▶ **Task goal**
Copy exactly. Include the line containing "Given: Open the User roles dropdown", every line after it, and the last line below, but no pictures.

▶ **Extracted records**

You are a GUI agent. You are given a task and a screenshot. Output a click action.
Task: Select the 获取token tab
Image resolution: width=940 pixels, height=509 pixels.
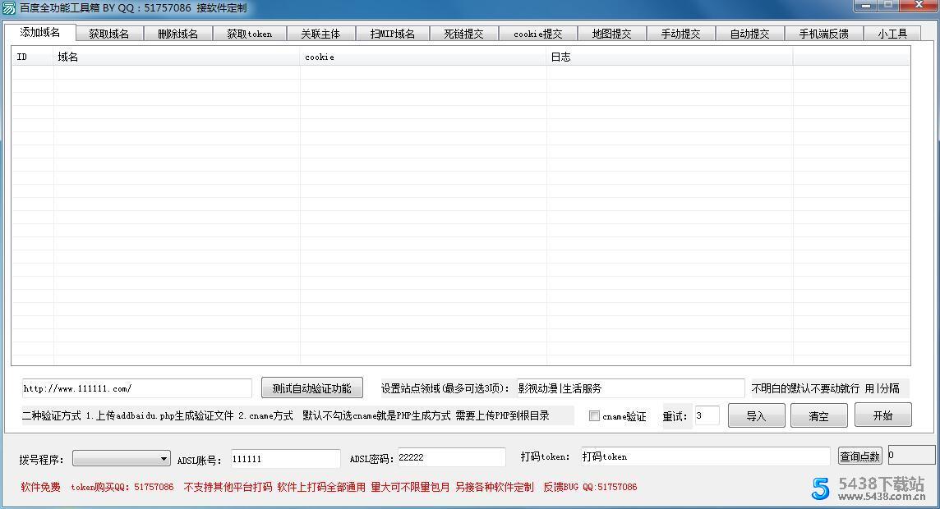tap(249, 34)
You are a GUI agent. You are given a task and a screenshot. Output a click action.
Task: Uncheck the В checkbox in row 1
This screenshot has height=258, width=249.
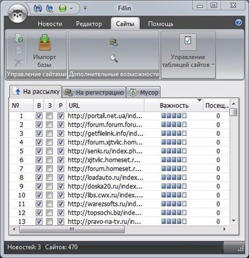[x=39, y=116]
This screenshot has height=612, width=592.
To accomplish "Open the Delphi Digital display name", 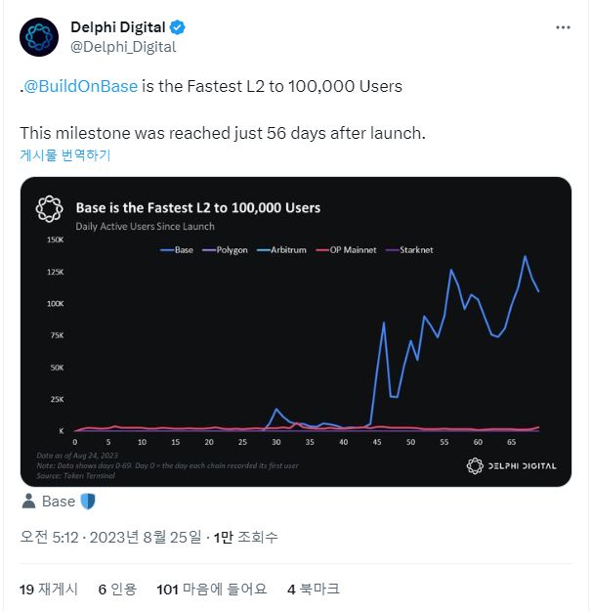I will [x=117, y=27].
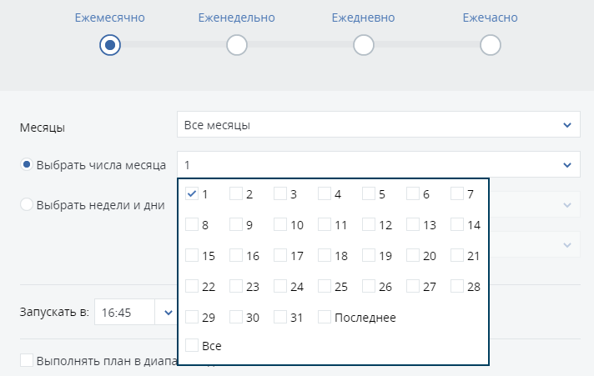Select the Выбрать недели и дни radio button
This screenshot has width=594, height=376.
pyautogui.click(x=27, y=205)
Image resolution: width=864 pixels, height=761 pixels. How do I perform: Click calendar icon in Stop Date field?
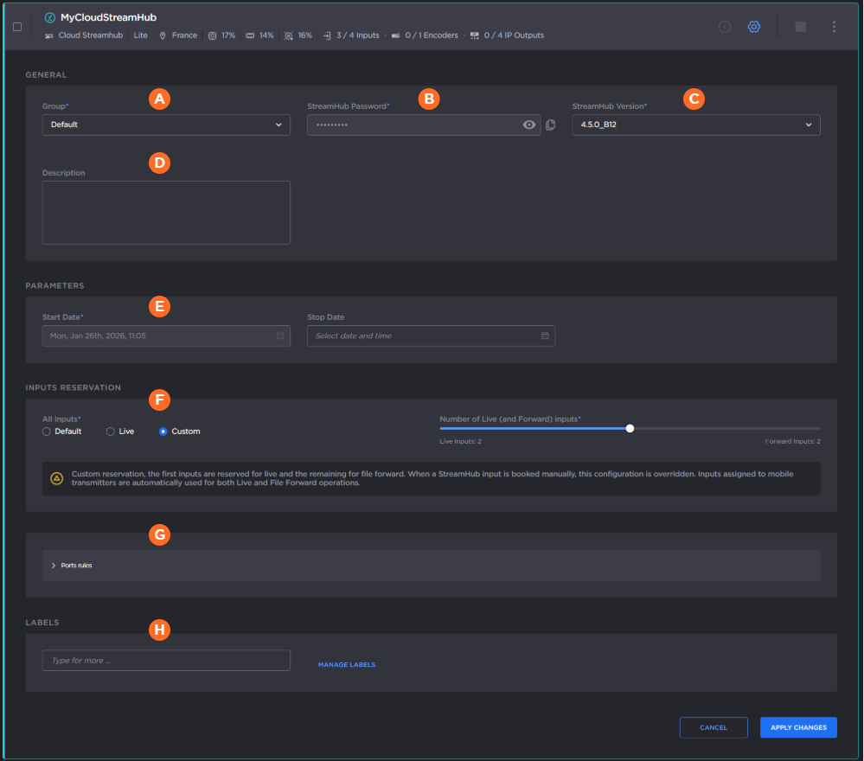tap(545, 336)
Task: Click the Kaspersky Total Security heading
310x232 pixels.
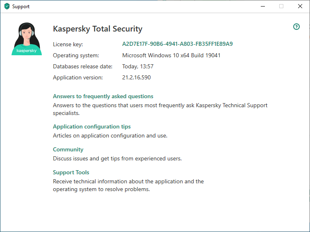Action: 98,29
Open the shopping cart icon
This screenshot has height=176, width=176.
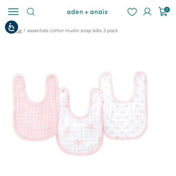click(x=163, y=12)
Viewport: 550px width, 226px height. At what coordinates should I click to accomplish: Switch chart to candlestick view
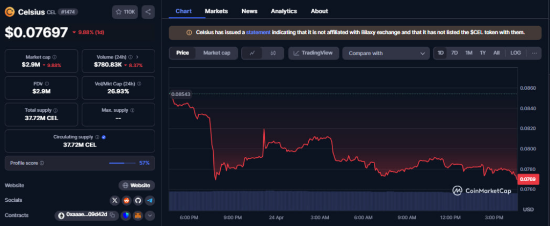[x=273, y=53]
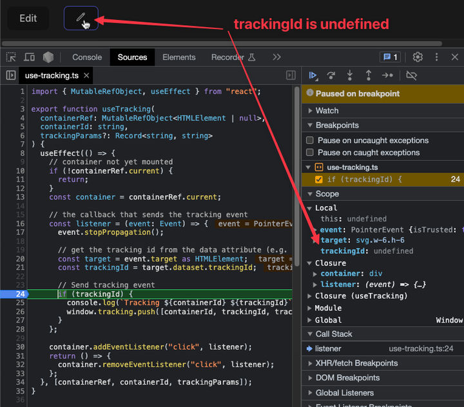The width and height of the screenshot is (464, 407).
Task: Toggle the device toolbar icon
Action: [x=30, y=57]
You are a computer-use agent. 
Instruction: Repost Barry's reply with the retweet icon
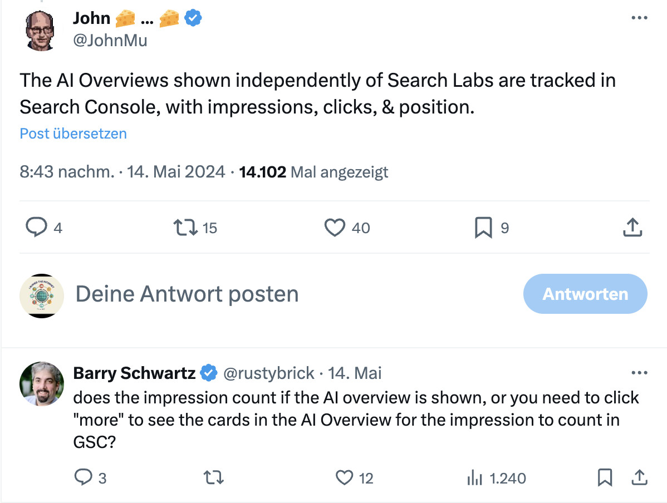(x=213, y=477)
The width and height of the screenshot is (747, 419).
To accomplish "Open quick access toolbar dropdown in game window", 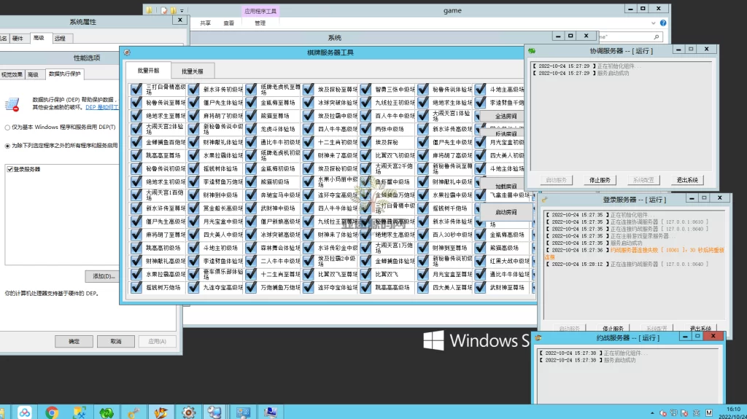I will tap(182, 11).
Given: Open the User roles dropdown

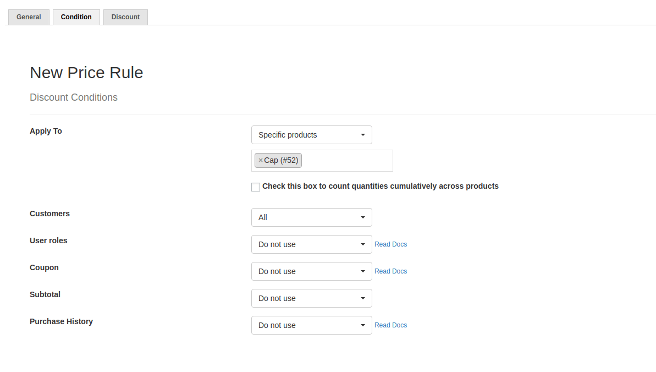Looking at the screenshot, I should point(311,244).
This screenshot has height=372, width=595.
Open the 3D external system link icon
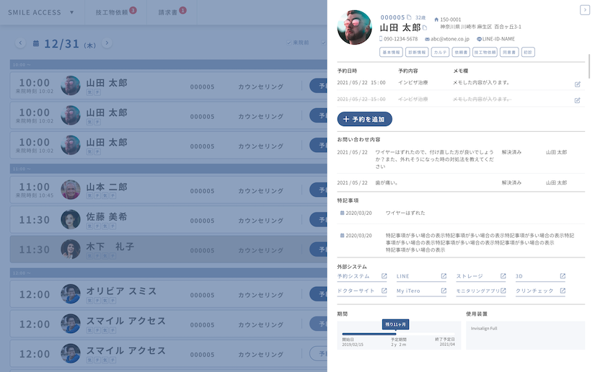pos(563,276)
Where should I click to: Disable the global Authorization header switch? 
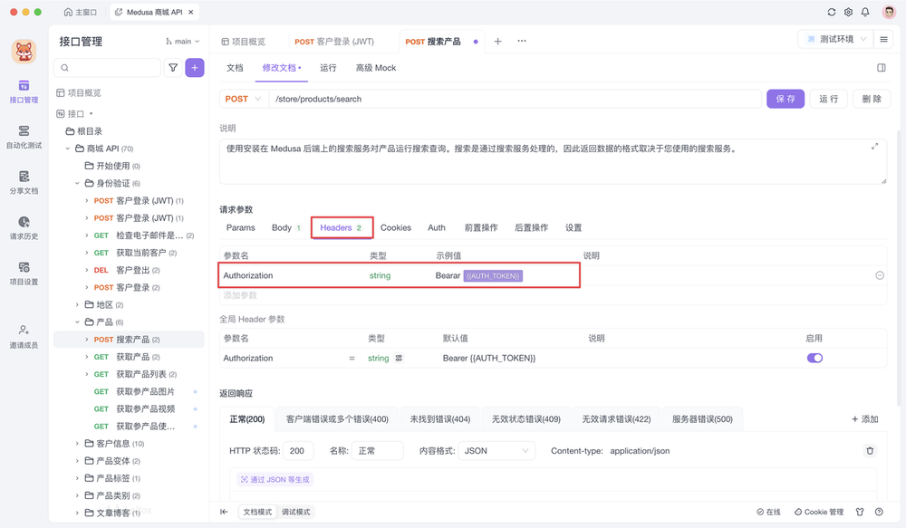(x=815, y=358)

▶ **Response box**
Given: Open the User roles dropdown

Looking at the screenshot, I should point(311,244).
This screenshot has height=372, width=595.
Open the 3D external system link icon
pos(563,276)
Where should I click to: Disable the global Authorization header switch? 
(x=815, y=358)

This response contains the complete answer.